→ **What you need to do**
The first line of the data below and every line after it, through the one with "Task: Select the Data Charts instance row", must be transcribed without change.

→ **Data section**
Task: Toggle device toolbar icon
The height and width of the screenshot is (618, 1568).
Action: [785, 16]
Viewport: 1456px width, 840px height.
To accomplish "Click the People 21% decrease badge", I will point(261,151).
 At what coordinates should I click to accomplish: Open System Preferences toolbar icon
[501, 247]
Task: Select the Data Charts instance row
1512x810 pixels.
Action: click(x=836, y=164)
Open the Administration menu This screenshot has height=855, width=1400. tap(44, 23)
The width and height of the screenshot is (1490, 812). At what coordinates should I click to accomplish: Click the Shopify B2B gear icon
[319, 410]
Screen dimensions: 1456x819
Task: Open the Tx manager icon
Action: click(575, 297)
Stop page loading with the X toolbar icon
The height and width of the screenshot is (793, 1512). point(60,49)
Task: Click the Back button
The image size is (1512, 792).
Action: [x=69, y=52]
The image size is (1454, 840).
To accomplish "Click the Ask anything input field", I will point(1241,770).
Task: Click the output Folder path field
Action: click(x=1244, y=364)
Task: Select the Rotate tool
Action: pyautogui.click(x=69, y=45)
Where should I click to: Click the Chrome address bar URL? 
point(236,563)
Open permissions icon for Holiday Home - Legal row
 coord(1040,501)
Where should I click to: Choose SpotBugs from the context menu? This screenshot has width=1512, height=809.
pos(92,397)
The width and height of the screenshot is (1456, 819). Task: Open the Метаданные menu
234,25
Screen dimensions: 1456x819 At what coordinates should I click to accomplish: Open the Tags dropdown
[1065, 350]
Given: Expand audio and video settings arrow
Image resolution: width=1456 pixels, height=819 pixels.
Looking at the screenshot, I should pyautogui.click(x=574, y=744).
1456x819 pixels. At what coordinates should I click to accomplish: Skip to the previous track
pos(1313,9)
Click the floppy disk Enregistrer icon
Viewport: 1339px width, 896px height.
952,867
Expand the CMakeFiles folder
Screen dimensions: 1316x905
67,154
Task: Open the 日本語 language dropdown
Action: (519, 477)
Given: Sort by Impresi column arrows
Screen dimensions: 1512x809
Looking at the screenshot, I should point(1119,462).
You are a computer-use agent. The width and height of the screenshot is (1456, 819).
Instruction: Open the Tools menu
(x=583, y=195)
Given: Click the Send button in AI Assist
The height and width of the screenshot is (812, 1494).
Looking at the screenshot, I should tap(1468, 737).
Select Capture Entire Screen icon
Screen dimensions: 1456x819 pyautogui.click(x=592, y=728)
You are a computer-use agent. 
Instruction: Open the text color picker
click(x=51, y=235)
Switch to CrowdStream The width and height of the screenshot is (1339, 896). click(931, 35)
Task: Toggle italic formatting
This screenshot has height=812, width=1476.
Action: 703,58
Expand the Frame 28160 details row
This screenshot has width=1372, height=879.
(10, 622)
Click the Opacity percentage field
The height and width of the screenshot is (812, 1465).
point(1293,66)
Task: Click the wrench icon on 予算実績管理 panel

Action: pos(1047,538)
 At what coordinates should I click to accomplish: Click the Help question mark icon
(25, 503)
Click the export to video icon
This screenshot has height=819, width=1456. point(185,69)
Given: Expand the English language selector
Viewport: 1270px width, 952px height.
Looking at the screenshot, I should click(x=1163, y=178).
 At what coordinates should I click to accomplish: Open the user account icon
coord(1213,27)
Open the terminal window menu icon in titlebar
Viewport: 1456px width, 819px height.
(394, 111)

→ **Response**
Task: Toggle device toolbar icon
The height and width of the screenshot is (618, 1568).
Action: [785, 16]
Viewport: 1456px width, 840px height.
To accomplish "Click the People 21% decrease badge", I will point(261,151).
 At what coordinates should I click to accomplish: Open System Preferences toolbar icon
[501, 247]
Task: Select the Data Charts instance row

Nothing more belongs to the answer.